*課題概要 1:*
レコードのうち、「Task: Open the Code panel button」を含む行から始まりレコードの末尾で終わる部分を、「番号」と「行内容」の2列のMarkdown表にまとめてもらえますか？ 空行は省き、画像は回答に入れないでください。

*ページ:*
■■■建築に生きる 第24回 スケッチは楽しい■■■

2024.04.26

第24回 スケッチは楽しい


白木博也先生

中高の美術担当白木博也(2018年没94歳)教諭とお会いしていなければ私が建築の道を歩むことは無かったと断言できる。6年間続いた美術の授業の過半は静物や石膏像のスケッチで、生徒は勝手に鉛筆を走らせ、先生は美術漫談を続ける、そんな授業が魅力的だった。
エジプト古代文明やギリシャ建築、ミケランジェロ、そしてピカソ、コルビジェ、バウハウスなど、面白おかしく独特の解説が続いた。大理石を刻み込む職人には、男性の性器の専門家がいて一生涯刻み続けていたなどという真しやかな解説をいまだに記憶している。
先生は東京芸術大学油絵科御出身の画家であり、退官後も創作を続けられ個展にはいつもお招きいただいた。学友たちの大学受験競争に乗り遅れていた私に「建築家」という職業の魅力を教えてくださったのが白木先生だった。美術の基本であるデッサンを6年間続けたことが、今、どれだけ役にたっていることか、先生に感謝あるのみである。


口でデッサンする

とはいえ、私が身に付けたデッサンは趣味の域を出ず、大学でもデザイン志向の同僚は少なく、デッサン力など稚拙なまま設計事務所に就職したのだった。
デッサン力の非力を痛感したのは、実は日本ではなくブラジルだった。同僚だったウルグアイ人HECTORもアルゼンチン人RAFAELもイタリア人ROBERTOも、スケッチ力が抜群だった。情けない自分のスケッチを眺めて絶望を味わったものだ。

*演習用入力:*

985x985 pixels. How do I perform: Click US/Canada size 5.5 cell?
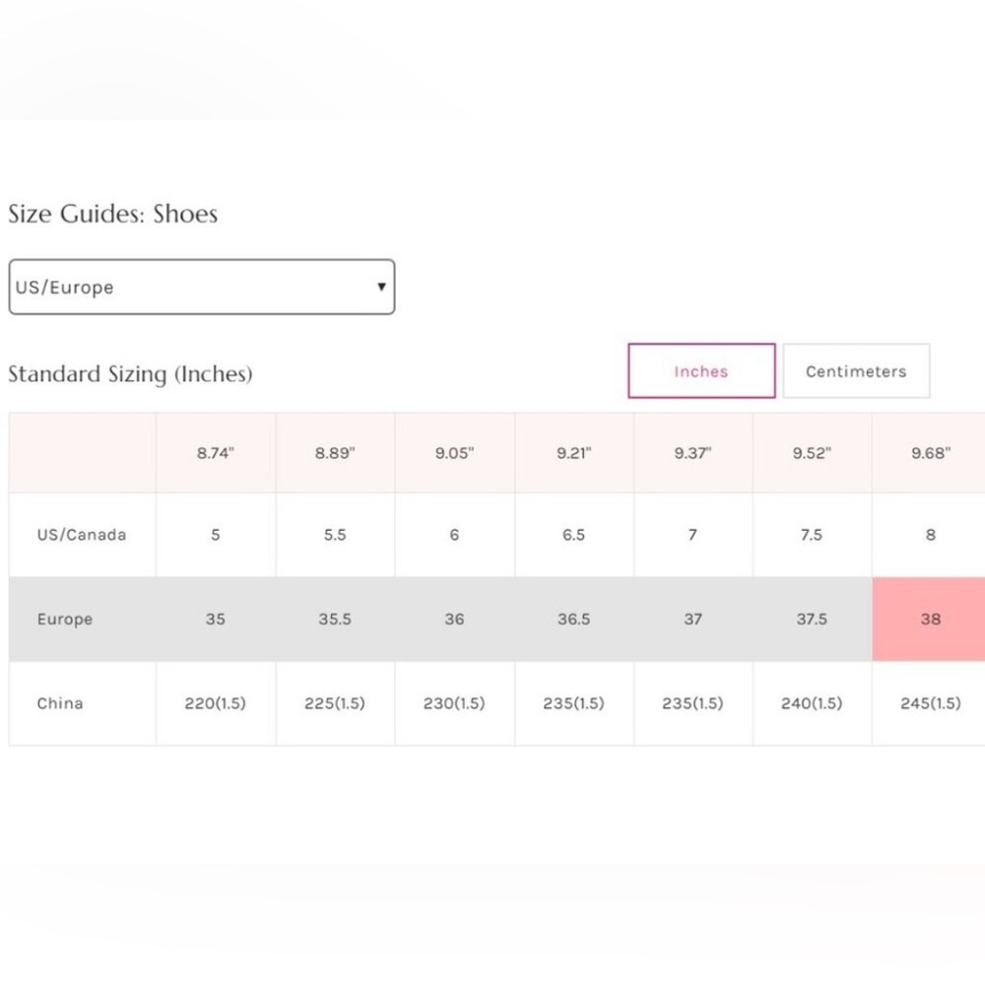tap(335, 535)
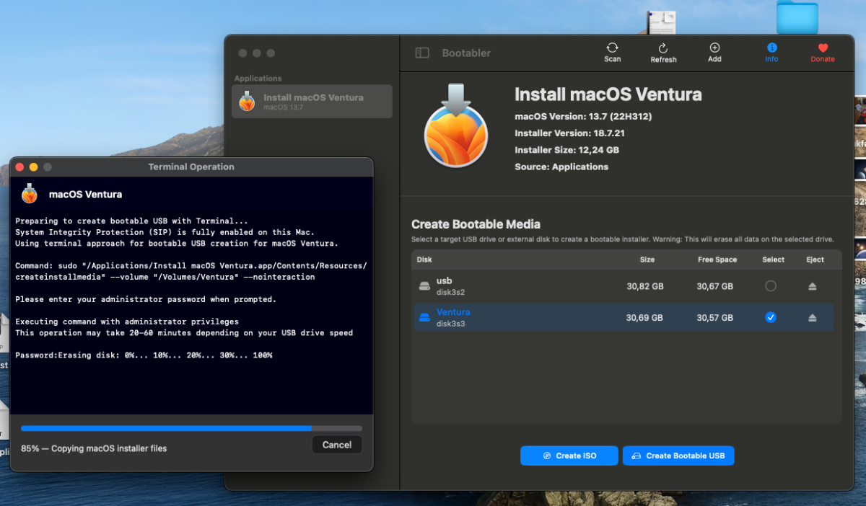Deselect the Ventura disk checkbox

(771, 317)
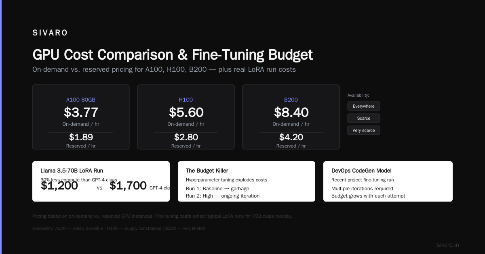The image size is (485, 254).
Task: Click the $3.77 on-demand price
Action: click(81, 112)
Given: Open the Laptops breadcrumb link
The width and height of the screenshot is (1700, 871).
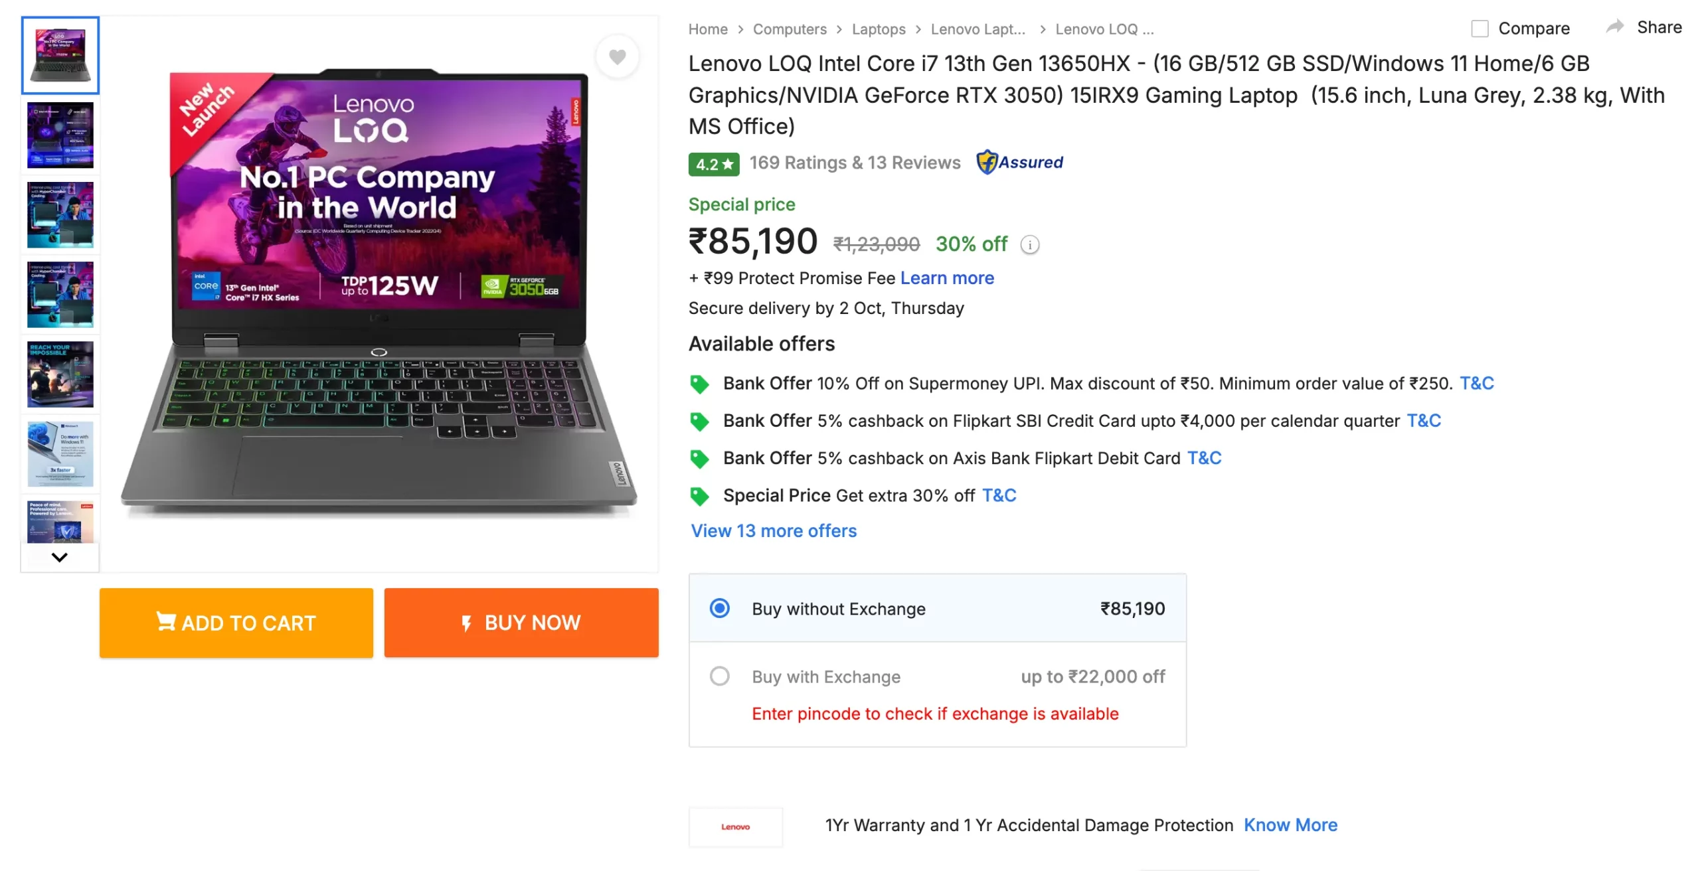Looking at the screenshot, I should click(x=878, y=29).
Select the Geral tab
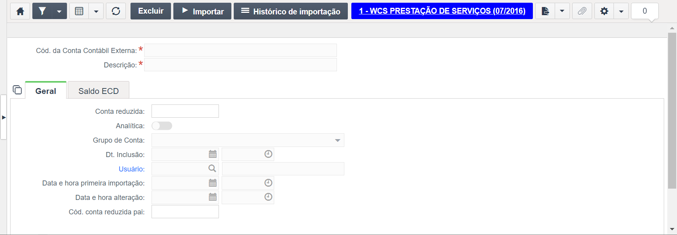The width and height of the screenshot is (677, 235). [46, 90]
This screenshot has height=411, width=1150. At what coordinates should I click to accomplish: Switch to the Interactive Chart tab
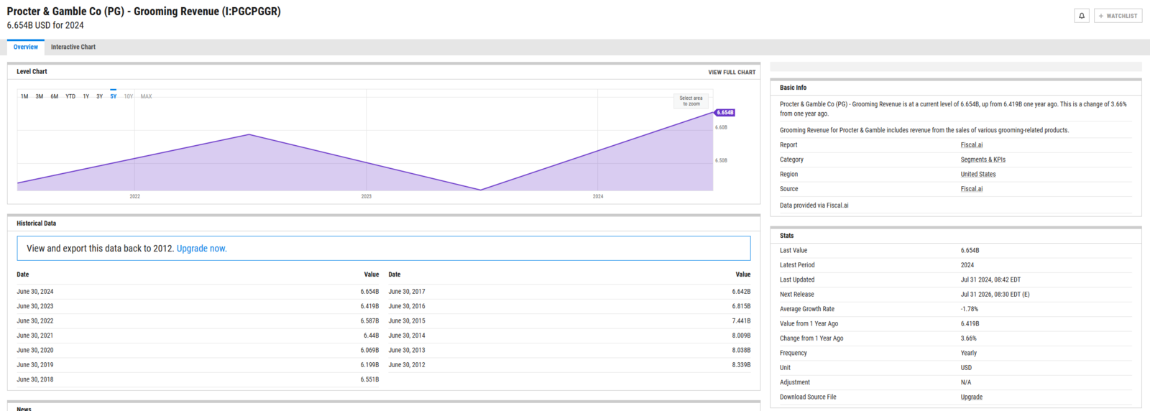pos(73,47)
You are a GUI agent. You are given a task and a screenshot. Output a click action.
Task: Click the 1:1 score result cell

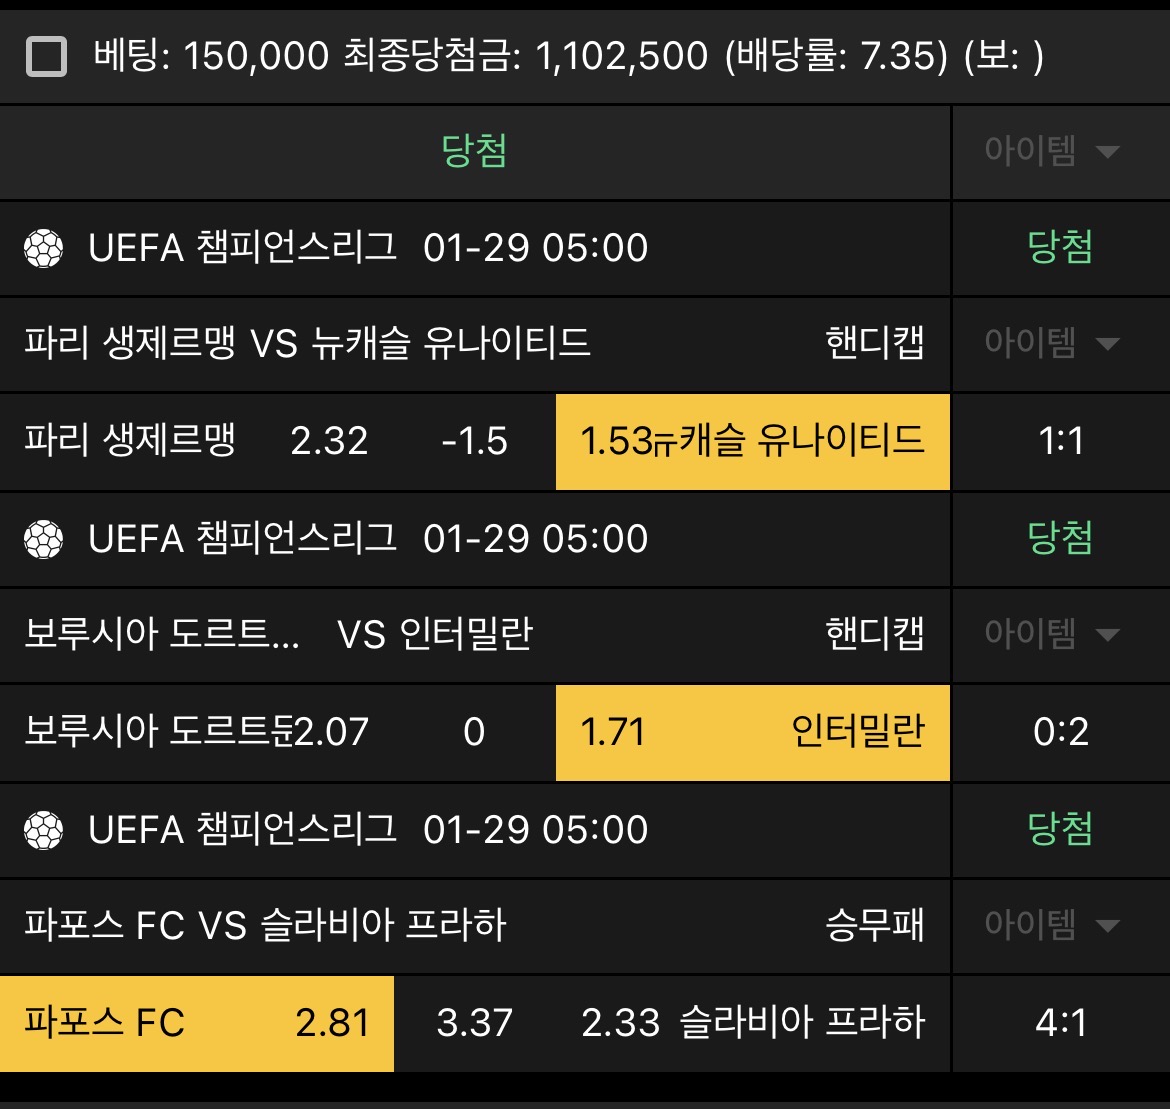click(1060, 441)
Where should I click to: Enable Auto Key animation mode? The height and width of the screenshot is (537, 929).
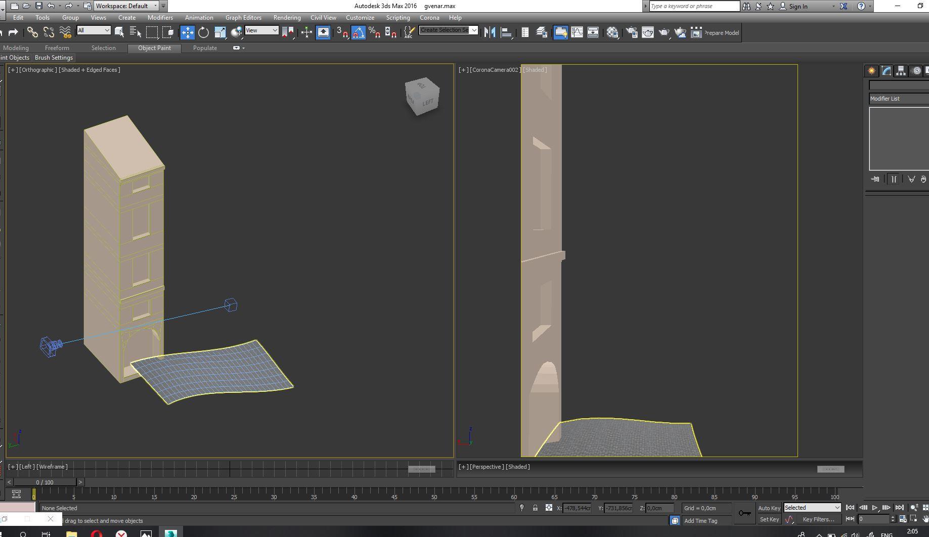[x=769, y=508]
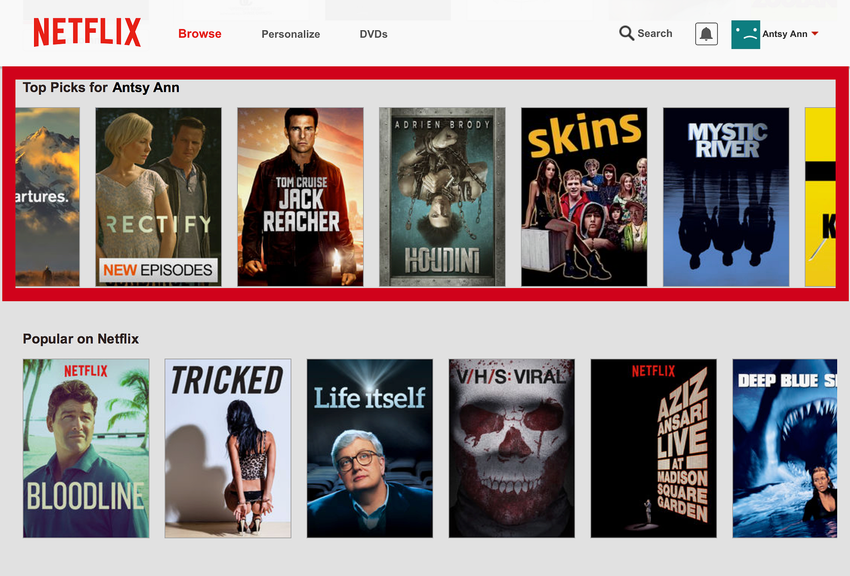Click the Netflix logo

tap(87, 32)
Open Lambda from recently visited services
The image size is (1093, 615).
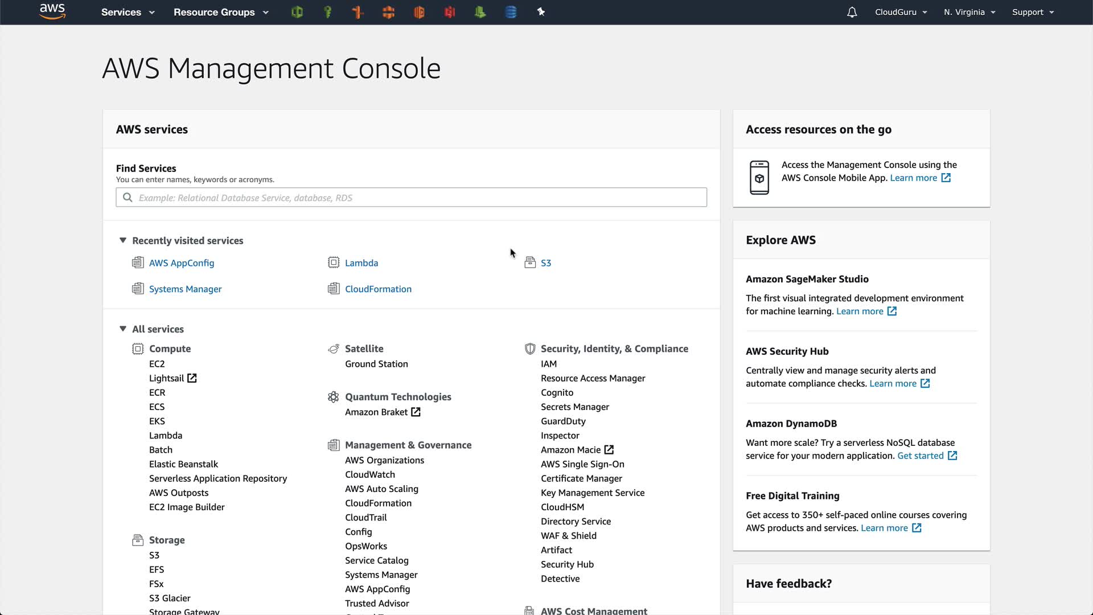(361, 263)
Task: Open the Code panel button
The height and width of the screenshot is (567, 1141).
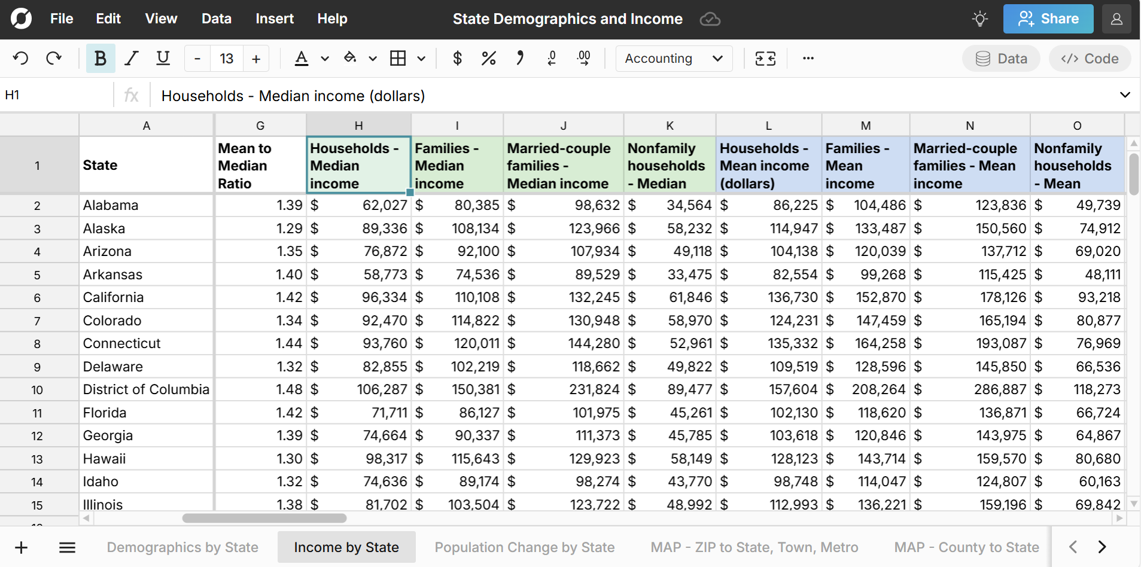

*課題概要 2:*
スケッチについての随筆を、本文全体を一字一句違えずに再現してもらえますか？

*回答全文 1:*
| 番号 | 行内容 |
|---|---|
| 1 | Task: Open the Code panel button |
| 2 | The height and width of the screenshot is (567, 1141). |

*回答全文 2:*
■■■建築に生きる 第24回 スケッチは楽しい■■■

2024.04.26

第24回 スケッチは楽しい


白木博也先生

中高の美術担当白木博也(2018年没94歳)教諭とお会いしていなければ私が建築の道を歩むことは無かったと断言できる。6年間続いた美術の授業の過半は静物や石膏像のスケッチで、生徒は勝手に鉛筆を走らせ、先生は美術漫談を続ける、そんな授業が魅力的だった。
エジプト古代文明やギリシャ建築、ミケランジェロ、そしてピカソ、コルビジェ、バウハウスなど、面白おかしく独特の解説が続いた。大理石を刻み込む職人には、男性の性器の専門家がいて一生涯刻み続けていたなどという真しやかな解説をいまだに記憶している。
先生は東京芸術大学油絵科御出身の画家であり、退官後も創作を続けられ個展にはいつもお招きいただいた。学友たちの大学受験競争に乗り遅れていた私に「建築家」という職業の魅力を教えてくださったのが白木先生だった。美術の基本であるデッサンを6年間続けたことが、今、どれだけ役にたっていることか、先生に感謝あるのみである。


口でデッサンする

とはいえ、私が身に付けたデッサンは趣味の域を出ず、大学でもデザイン志向の同僚は少なく、デッサン力など稚拙なまま設計事務所に就職したのだった。
デッサン力の非力を痛感したのは、実は日本ではなくブラジルだった。同僚だったウルグアイ人HECTORもアルゼンチン人RAFAELもイタリア人ROBERTOも、スケッチ力が抜群だった。情けない自分のスケッチを眺めて絶望を味わったものだ。